Causas do sonilóquio
O comportamento manifesta-se tanto na fase REM, onde os sonhos são mais vívidos, quanto no sono não REM. Segundo Diogo Haddad, a ocorrência não indica necessariamente uma doença neurológica, sendo mais frequente na infância e na adolescência. Contudo, a persistência de movimentos violentos ou quedas da cama exige uma avaliação médica especializada para descartar outros transtornos.
Estudos indicam que mais de dois terços da população mundial apresentarão episódios de fala durante o sono ao longo da vida. O psiquiatra Bruno Pascale Cammarota, que atende no Rio de Janeiro, aponta que o estresse e a ansiedade mantêm o organismo em estado de alerta. Esse processamento emocional contínuo durante a noite potencializa a frequência das vocalizações, especialmente em quadros associados à depressão.
Diagnóstico de parassonia
Diogo Haddad alerta que, quando o indivíduo passa a encenar sonhos com movimentos intensos e vocalizações frequentes, é importante uma avaliação especializada. O psiquiatra Bruno Pascale Cammarota reforça que o sono funciona como um espaço de processamento emocional e, quando a mente está sobrecarregada, manifestações surgem de forma evidente. A investigação médica torna-se recomendada quando os episódios surgem pela primeira vez na vida adulta ou causam sonolência excessiva durante o dia.

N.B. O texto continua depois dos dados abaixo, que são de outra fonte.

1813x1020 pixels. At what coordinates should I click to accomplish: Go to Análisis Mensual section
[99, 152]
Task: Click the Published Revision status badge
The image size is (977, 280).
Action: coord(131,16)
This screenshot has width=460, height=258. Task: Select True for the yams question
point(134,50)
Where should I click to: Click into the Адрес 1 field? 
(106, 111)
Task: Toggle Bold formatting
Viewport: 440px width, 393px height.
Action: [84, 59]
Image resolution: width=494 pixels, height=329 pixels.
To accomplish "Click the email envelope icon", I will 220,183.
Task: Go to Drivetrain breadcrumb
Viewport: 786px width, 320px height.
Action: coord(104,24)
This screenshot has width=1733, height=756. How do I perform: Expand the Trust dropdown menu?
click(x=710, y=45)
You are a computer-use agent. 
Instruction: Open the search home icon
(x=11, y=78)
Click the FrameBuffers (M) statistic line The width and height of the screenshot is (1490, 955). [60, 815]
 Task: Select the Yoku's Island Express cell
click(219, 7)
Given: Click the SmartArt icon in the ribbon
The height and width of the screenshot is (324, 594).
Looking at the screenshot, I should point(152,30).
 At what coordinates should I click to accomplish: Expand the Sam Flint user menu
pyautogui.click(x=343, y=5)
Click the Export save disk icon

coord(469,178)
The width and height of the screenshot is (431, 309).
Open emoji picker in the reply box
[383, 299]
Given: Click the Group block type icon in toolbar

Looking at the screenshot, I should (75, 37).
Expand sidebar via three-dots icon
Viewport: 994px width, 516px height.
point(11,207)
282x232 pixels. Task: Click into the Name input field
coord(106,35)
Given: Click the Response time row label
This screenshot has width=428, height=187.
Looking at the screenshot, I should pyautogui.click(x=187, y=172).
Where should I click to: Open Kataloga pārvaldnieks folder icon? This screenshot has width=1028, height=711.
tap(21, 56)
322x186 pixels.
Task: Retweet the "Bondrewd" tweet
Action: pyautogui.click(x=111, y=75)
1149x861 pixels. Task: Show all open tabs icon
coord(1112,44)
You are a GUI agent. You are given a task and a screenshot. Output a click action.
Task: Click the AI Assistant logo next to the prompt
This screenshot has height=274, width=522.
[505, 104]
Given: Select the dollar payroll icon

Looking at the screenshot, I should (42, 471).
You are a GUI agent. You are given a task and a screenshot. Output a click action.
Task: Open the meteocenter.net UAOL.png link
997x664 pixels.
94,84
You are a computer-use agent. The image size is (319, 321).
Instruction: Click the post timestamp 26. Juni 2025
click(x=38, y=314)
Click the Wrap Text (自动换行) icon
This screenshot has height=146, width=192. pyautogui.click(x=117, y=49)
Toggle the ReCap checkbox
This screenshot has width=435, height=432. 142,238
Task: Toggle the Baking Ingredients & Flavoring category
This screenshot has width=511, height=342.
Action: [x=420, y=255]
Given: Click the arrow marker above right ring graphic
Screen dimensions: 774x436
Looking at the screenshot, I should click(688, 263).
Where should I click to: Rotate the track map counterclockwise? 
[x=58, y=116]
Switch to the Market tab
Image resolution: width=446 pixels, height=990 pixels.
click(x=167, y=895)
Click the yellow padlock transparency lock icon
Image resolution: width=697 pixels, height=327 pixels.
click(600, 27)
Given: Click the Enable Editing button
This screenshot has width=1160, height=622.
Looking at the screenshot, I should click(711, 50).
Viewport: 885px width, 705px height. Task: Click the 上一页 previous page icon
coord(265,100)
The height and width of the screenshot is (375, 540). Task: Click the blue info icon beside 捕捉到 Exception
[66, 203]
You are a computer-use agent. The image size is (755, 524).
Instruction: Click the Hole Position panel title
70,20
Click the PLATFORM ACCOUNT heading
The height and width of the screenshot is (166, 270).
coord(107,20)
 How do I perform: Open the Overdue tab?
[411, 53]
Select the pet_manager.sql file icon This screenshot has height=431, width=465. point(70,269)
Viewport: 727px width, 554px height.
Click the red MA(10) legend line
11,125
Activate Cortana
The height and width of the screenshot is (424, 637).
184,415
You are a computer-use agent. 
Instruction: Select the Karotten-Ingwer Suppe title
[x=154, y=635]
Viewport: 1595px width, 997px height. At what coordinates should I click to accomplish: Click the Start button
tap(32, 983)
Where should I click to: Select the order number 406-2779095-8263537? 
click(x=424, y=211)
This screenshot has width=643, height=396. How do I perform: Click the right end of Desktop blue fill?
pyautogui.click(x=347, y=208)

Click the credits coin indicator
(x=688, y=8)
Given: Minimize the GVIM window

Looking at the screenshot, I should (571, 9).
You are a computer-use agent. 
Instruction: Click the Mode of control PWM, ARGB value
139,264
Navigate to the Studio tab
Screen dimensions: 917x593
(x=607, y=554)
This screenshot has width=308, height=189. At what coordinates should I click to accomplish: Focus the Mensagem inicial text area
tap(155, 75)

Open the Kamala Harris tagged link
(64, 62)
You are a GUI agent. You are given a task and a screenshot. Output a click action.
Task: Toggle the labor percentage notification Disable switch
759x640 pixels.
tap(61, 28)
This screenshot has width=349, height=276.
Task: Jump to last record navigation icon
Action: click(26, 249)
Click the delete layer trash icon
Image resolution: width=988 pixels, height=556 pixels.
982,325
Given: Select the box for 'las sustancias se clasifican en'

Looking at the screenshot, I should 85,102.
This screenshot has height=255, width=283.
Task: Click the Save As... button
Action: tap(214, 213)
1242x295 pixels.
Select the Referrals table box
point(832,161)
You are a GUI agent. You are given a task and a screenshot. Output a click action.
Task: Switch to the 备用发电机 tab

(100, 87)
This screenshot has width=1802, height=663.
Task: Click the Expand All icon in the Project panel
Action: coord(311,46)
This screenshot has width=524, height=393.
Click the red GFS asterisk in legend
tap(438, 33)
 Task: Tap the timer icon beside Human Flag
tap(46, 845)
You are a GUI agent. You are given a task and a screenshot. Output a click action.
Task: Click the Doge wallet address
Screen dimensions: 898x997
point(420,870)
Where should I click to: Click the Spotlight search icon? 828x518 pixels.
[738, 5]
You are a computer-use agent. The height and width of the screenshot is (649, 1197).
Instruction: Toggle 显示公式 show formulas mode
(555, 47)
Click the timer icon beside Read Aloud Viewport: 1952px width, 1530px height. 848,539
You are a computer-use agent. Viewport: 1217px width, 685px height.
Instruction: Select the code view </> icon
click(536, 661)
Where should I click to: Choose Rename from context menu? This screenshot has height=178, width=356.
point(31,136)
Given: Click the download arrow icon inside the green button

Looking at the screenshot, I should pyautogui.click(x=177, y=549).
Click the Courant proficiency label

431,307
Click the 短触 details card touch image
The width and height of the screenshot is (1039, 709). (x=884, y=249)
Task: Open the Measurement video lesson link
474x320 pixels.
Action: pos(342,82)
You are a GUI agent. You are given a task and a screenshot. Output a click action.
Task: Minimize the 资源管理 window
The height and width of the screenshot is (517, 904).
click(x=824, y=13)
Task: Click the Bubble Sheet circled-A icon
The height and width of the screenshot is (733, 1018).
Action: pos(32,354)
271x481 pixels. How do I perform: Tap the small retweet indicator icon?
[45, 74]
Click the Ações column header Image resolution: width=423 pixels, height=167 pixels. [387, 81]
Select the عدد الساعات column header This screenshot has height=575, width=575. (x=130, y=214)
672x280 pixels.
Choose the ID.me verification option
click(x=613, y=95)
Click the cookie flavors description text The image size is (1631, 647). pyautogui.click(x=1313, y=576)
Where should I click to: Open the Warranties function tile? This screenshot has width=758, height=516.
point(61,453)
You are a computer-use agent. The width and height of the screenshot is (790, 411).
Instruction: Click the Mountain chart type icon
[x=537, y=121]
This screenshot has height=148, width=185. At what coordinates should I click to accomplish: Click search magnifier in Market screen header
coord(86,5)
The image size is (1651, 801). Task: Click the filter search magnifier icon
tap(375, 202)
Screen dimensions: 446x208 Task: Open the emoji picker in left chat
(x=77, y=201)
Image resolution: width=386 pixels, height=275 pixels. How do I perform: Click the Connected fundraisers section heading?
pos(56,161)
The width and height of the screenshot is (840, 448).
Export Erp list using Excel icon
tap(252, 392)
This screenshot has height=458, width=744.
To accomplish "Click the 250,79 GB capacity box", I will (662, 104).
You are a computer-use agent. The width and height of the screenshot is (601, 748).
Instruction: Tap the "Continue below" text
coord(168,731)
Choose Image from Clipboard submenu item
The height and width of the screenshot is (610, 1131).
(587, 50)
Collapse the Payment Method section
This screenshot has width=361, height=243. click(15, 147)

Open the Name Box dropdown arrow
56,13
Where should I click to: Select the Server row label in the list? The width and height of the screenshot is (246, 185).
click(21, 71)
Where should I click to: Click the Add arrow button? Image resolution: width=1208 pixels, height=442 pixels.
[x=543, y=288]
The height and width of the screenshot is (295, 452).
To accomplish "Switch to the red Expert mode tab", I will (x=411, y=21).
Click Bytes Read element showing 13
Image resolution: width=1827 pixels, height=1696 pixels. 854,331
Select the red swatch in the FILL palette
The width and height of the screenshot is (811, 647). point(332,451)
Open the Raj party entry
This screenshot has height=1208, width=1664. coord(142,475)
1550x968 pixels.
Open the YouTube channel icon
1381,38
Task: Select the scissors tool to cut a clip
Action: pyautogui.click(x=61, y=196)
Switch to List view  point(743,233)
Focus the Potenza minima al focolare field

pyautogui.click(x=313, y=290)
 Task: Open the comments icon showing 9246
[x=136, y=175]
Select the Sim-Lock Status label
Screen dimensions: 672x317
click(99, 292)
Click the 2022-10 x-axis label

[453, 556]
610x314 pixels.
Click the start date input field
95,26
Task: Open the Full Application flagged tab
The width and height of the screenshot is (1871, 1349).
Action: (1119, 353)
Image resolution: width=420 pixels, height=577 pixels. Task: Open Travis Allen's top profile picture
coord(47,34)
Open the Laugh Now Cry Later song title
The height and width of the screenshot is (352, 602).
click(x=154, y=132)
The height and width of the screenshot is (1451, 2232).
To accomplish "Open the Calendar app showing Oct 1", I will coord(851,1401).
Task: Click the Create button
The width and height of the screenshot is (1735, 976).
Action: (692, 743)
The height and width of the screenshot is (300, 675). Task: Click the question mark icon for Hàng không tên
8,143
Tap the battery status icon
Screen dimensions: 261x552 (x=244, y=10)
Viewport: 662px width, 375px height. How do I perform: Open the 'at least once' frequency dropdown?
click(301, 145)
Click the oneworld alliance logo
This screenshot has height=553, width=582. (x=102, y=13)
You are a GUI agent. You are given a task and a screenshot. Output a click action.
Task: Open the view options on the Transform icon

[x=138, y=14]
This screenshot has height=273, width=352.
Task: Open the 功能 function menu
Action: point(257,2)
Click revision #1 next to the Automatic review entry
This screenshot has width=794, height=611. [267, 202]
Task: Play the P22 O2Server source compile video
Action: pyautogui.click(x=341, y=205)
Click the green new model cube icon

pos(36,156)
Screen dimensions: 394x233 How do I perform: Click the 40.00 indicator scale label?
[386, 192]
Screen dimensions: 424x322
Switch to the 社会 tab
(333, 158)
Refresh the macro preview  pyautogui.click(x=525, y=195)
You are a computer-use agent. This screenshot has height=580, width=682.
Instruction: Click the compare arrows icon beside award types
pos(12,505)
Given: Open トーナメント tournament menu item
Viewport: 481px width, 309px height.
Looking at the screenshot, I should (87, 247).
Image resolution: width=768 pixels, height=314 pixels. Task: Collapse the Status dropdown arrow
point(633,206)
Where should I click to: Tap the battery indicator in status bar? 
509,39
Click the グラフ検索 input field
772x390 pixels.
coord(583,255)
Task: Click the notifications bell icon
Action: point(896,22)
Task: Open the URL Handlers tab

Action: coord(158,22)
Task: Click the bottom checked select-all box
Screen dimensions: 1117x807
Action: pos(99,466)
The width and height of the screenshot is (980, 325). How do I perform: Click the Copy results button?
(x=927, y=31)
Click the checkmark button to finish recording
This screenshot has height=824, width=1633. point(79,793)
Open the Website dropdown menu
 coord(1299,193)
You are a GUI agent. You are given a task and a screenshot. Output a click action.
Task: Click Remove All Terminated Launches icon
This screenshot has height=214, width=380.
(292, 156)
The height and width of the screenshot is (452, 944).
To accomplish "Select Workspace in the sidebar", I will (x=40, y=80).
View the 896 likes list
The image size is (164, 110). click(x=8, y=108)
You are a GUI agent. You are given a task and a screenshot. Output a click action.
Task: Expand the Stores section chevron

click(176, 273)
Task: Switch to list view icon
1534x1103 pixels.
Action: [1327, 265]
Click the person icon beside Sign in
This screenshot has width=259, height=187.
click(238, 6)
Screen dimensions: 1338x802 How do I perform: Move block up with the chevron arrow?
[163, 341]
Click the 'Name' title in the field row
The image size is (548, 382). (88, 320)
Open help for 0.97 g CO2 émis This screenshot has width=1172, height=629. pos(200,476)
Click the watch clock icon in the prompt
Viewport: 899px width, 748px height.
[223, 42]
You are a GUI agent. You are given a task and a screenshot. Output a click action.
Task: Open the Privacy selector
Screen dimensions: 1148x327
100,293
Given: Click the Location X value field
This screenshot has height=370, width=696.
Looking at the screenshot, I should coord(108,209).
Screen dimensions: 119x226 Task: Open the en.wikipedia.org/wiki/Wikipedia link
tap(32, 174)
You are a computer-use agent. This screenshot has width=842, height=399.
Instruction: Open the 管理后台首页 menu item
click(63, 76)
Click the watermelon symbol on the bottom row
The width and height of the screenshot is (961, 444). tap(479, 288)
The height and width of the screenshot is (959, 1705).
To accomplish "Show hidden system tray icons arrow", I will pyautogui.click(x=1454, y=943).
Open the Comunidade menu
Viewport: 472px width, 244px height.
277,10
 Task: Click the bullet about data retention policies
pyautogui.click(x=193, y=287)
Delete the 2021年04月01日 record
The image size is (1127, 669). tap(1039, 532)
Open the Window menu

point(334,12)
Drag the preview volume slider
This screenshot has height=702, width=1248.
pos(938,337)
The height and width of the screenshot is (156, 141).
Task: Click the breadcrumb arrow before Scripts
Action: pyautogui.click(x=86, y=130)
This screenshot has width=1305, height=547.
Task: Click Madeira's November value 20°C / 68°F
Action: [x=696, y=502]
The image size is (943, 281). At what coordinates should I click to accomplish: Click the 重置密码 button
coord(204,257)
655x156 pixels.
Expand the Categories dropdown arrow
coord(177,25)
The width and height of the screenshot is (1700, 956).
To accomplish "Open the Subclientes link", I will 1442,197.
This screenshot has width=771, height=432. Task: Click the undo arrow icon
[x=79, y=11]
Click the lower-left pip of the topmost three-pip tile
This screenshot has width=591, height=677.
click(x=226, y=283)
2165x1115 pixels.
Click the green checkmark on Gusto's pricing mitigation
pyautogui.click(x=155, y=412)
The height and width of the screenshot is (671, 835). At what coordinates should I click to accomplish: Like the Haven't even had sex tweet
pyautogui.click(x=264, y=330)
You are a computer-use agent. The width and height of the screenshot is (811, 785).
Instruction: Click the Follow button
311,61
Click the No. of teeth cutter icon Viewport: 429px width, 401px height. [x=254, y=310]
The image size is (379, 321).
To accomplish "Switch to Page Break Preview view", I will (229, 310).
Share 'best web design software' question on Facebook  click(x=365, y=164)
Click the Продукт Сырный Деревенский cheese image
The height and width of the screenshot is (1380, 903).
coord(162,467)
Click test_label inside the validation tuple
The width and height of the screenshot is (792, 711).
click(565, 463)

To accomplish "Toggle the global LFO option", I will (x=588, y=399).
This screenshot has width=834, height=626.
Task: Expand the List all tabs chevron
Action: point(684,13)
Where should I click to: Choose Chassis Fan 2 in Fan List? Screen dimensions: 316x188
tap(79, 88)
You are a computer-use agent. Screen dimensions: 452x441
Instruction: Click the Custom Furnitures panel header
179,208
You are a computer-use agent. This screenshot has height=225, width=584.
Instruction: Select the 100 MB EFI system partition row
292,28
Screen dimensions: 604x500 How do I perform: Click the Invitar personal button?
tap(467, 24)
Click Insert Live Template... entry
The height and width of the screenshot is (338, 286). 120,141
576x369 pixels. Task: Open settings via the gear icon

O cidadão que apresenta alterações importantes no padrão de sono deve buscar orientação profissional para identificar gatilhos específicos. Fatores externos, como o uso de substâncias estimulantes, também exercem influência direta sobre a qualidade do descanso noturno. A identificação precoce de distúrbios associados permite que o paciente receba o tratamento adequado para reduzir a frequência das manifestações noturnas.
Impacto da ansiedade no sono
O acompanhamento clínico é essencial caso o sonilóquio seja acompanhado por sintomas como quedas da cama ou alterações severas na rotina. A busca por especialistas em medicina do sono auxilia na diferenciação entre comportamentos inofensivos e quadros que necessitam de intervenção terapêutica ou medicamentosa.